The Clinton-Trump Equation (Super Summary)

System 10. The Clinton-Trump Equation (RES: Revenue x Efficiency x Spin)

Economic Black Holes / Quantum Economics / Business Efficiency / Tax / Economics
Brian Cox – Allegra Stratton – Ben Bernanke – James Gates – Amanda PeetLeonard Susskind – President Bill Clinton – President Donald Trump


The Clinton Equation is the RES (Revenue x Efficacy x Spin) equation described in 2012 within American Butterfly part 3 ‘The Network on A String,’ Chapter 4. It was later dubbed ‘The Clinton Equation,’ in respect of President Clinton’s government creating a US federal budget surplus between 1998 to 2001.

RES (Revenue x Efficacy x Spin) first counts ‘R’ the initial revenue of a system. Then seeks to make the journey of that revenue through S-World as efficient as possible, avoiding economic black holes and keeping as much of the initial revenue as possible within the S-Wold network.

‘E’ is for Efficiency… a company’s profit, its suppliers profit, and profit made from the spending of salaries and bonuses & dividends (where bonuses & dividends are paid in network credits) by the company’s owners, management, and staff. The primary system we use to calculate ‘E’ is S-World UCS. Described in The Theory of Every Business, chapter 8 S-World UCS.

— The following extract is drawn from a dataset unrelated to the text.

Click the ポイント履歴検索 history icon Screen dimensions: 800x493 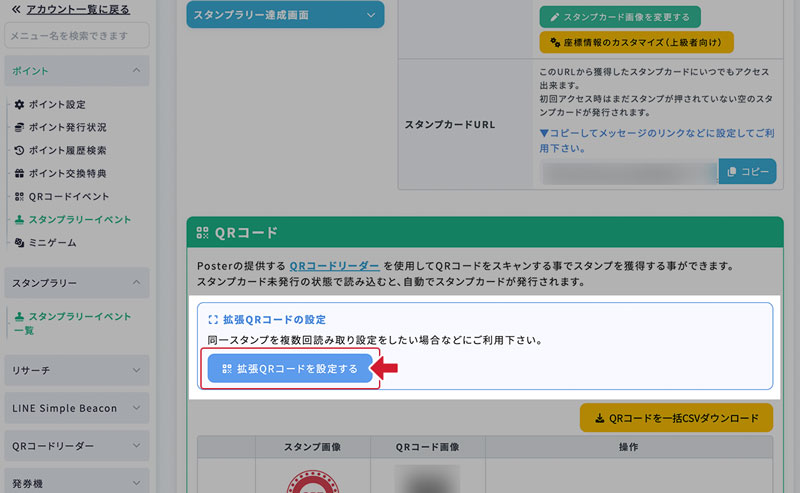tap(20, 150)
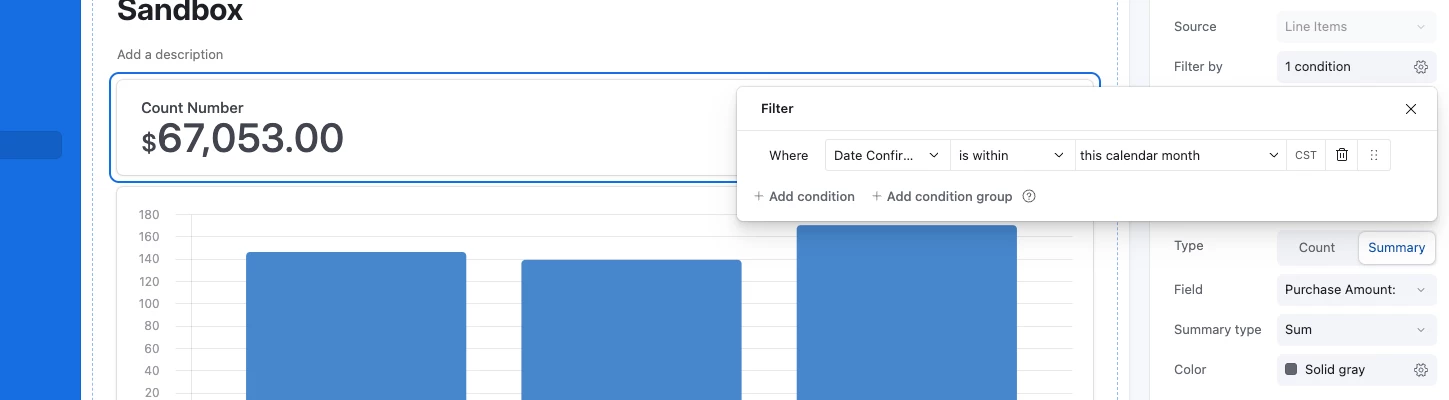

The ‘S’ in the RES equation is for ‘Spin,’ the amount of times money is spent and re-spent within a year. With a high efficiency, one can double an economic systems GDP by doubling spin. For instance, make a rule that the network credits will half in value each month, or setting the TFBMS to purchase/spend within ‘x’ days.

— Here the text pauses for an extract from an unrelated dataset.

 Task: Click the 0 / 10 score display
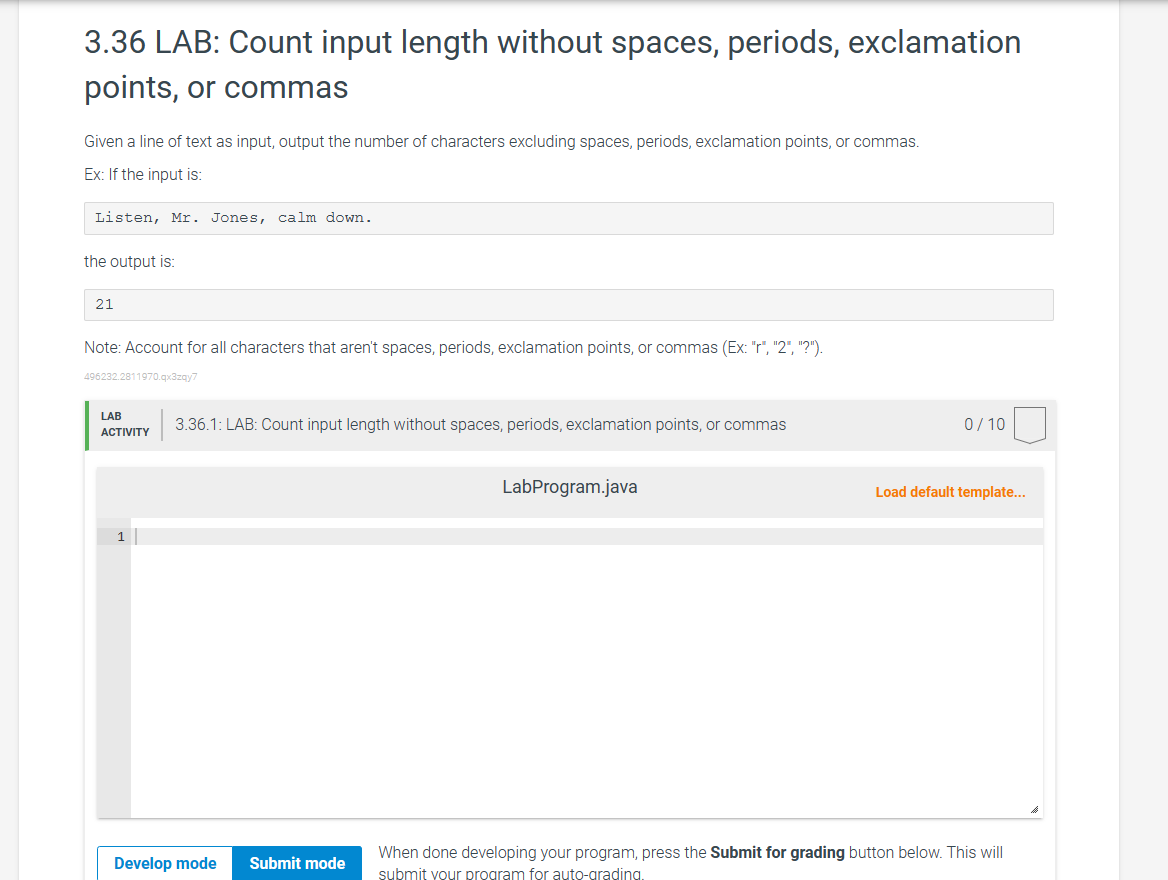984,424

The Trump Equation was created after the first 2016 presidential debate, after President Trump suggested lowering company tax to 15%. Since New Sparta & The Theory of Every Business, S-World has thought a low or zero corporation tax in the USA would create ripple effects that would create greater tax receipts via sales tax, income, payroll and other taxes.

The Trump Equation is that a company’s taxes should be relative to the benefits the company has to the USA in tax, social, technical, ecological, and other categories. For instance, a company creates greater total tax relative to other companies should pay less in corporate tax.